_COMPLETE THE FOLLOWING_
1. In the text about Brazil's role in the Chilean coup, who was the Brazilian ambassador to Santiago?
2. Please copy the passage on the 1973 Chilean coup word for word, from "Copying '64 Brazilian" to "overthrow of Allende.".

=== TEXT EXCERPT ===

The secret talks made public this week reveal another dark side of the Nixon-Kissinger contribution to the bloody overthrow of the Allende government on Sept. 11, 1973, and to the emergence of the Augusto Pinochet dictatorship in Chile.
Some indications were known regarding the Brazilian connection in the Chilean coup d'etat even before this recent public disclosure.
The Chilean navy coup plotters had maintained secret contacts with the Brazilian military and had even gauged the Brazilian reaction to a possible coup against Allende, which the Brazilians supported, as told by former Chilean navy officer Roberto Kelly in his memoirs.
Copying '64 Brazilian coup
Brazilian businessmen from Sao Paulo gave money to right-wing paramilitary groups like Patria y Libertad, while Brazilian ambassador to Santiago, Antonio Castro da Camara Canto, hosted coup plotters at his residence so that they could quietly prepare plans for the overthrow of Allende.

=== SUPPLIED DATA ===

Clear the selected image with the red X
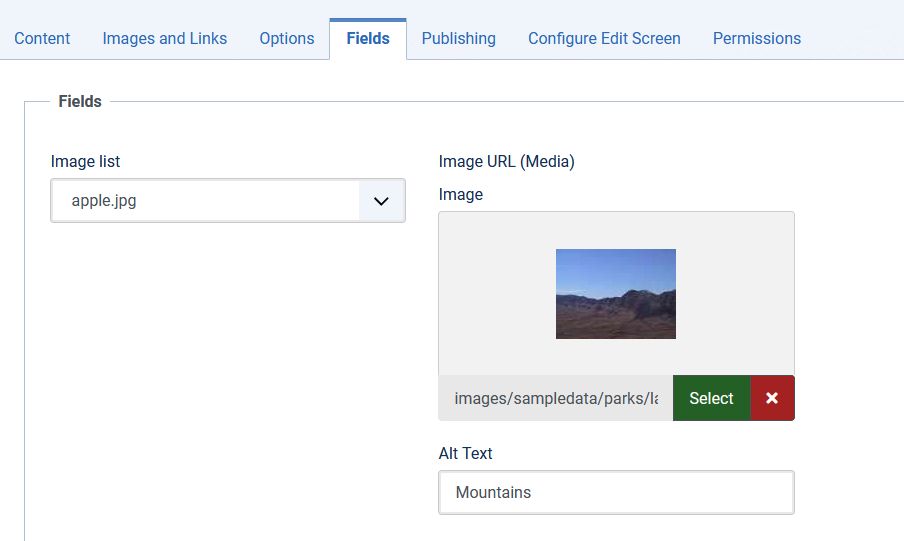Screen dimensions: 904x541 pos(772,398)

===

_RESPONSES FOR EACH TASK_
1. Antonio Castro da Camara Canto.

2.
Copying '64 Brazilian coup
Brazilian businessmen from Sao Paulo gave money to right-wing paramilitary groups like Patria y Libertad, while Brazilian ambassador to Santiago, Antonio Castro da Camara Canto, hosted coup plotters at his residence so that they could quietly prepare plans for the overthrow of Allende.